• [ASSIGNED TASK]: Go over the data and copy out each line with "width" in it.

• [Saved data entries]:
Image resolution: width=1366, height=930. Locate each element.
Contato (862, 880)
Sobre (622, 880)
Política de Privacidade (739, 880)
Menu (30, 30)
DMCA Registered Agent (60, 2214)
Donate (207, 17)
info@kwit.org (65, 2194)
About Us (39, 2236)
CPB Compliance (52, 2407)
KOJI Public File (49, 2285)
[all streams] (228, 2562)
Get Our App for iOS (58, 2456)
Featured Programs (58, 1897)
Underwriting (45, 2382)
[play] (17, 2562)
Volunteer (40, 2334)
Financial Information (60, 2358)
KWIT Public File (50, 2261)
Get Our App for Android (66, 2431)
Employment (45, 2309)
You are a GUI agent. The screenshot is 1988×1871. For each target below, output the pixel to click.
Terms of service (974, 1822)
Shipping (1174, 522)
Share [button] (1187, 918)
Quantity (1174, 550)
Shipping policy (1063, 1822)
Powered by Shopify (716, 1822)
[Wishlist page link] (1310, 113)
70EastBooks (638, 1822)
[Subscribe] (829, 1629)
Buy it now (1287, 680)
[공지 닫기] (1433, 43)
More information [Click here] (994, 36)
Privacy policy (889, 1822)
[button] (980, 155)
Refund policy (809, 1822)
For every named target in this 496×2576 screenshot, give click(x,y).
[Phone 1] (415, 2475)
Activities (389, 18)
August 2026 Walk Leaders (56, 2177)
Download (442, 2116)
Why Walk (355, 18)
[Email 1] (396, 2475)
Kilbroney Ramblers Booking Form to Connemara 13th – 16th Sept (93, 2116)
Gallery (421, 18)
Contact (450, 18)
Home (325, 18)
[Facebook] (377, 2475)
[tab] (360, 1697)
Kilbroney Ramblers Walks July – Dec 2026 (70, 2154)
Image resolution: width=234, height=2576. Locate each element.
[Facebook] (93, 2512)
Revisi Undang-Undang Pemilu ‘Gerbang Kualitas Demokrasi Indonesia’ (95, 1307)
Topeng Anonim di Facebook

• [EXERCISE OUTPUT]:
Image resolution: width=1366, height=930. Locate each element.
Image resolution: width=234, height=2576. Locate each element.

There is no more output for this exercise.